[Records of locating words and elements]
• • •

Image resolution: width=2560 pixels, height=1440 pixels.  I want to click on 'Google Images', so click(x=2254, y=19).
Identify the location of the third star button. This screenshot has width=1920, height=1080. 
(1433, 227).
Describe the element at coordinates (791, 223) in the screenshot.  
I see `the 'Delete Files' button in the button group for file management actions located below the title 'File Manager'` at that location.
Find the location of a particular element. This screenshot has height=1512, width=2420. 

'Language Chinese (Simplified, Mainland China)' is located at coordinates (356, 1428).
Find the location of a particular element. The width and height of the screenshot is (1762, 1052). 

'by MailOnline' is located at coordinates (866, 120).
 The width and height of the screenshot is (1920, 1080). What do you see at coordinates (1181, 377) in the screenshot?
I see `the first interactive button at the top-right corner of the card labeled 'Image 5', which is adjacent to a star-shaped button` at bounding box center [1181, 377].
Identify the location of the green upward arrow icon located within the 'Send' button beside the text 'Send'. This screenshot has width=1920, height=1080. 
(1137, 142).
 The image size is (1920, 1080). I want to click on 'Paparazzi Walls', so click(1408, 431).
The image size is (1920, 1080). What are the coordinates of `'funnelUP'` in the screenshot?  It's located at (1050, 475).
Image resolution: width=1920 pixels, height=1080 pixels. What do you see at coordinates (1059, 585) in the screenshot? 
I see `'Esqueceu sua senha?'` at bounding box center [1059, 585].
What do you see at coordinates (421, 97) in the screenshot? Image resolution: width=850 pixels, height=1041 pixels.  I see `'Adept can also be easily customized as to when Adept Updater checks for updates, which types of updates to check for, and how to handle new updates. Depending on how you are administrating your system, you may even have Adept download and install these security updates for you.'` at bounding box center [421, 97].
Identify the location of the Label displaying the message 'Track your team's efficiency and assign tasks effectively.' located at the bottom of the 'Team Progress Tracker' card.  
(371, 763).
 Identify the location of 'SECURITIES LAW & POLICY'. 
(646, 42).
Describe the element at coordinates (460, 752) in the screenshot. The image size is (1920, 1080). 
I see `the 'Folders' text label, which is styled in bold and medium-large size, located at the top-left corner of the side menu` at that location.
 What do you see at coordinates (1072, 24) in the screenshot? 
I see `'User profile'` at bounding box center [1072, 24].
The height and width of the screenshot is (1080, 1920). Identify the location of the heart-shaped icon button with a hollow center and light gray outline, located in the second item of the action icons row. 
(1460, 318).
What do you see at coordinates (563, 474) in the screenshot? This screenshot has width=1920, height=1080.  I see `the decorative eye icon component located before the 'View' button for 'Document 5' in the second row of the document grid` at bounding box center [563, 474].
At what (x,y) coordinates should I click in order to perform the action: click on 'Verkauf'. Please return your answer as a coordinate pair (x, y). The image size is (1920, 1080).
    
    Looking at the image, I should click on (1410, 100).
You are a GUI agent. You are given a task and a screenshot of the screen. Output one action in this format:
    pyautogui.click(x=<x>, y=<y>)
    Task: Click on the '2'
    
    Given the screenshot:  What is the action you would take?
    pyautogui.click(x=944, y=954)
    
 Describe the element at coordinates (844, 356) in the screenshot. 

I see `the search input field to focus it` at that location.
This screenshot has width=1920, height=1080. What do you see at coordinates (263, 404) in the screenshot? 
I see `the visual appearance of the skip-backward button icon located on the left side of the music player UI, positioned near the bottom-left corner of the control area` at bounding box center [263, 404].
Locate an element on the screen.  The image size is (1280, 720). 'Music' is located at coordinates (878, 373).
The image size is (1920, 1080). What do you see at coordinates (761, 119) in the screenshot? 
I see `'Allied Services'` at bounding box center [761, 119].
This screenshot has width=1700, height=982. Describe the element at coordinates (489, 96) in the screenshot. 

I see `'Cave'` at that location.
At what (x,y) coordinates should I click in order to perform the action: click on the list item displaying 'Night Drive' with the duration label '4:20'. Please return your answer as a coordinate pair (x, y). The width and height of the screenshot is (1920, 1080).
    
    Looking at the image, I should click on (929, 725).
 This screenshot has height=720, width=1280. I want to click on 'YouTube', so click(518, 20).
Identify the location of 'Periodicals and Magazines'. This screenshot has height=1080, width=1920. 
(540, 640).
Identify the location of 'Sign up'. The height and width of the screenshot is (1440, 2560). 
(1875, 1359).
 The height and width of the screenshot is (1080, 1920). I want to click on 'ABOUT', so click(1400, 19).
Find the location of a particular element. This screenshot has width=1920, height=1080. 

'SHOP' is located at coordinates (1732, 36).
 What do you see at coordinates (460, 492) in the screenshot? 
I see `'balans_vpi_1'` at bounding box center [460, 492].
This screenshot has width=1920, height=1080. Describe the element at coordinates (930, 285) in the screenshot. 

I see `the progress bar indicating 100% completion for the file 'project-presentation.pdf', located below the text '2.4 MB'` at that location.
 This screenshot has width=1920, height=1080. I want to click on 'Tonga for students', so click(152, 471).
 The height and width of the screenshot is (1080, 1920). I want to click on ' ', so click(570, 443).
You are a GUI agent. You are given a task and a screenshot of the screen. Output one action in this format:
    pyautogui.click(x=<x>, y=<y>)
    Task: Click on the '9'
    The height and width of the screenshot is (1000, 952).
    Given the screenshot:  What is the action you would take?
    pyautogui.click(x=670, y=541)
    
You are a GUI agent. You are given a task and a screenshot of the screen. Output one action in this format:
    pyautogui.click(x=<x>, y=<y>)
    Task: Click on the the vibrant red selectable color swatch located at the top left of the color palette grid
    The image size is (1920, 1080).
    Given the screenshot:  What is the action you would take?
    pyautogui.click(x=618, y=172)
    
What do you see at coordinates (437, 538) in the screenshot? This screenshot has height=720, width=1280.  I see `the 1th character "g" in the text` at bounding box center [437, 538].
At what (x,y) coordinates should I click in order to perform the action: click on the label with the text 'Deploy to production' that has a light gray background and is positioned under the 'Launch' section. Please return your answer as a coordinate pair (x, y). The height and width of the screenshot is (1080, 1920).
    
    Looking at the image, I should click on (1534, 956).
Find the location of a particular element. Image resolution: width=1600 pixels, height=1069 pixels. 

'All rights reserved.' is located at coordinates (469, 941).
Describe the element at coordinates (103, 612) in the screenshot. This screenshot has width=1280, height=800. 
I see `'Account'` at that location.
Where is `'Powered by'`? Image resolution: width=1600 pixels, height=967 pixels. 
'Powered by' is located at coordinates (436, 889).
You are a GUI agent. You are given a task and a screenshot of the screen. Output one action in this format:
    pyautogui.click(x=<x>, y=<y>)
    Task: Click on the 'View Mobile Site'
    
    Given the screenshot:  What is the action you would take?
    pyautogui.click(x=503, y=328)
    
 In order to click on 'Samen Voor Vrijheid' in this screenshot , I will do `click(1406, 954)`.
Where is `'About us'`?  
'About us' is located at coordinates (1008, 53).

• • •

**To be done:**
Which lines in the listing above contain the string "Where"? Copy out each of them.

**Solved problem:**
Where is `'Powered by'`? Image resolution: width=1600 pixels, height=967 pixels. 
Where is `'About us'`?  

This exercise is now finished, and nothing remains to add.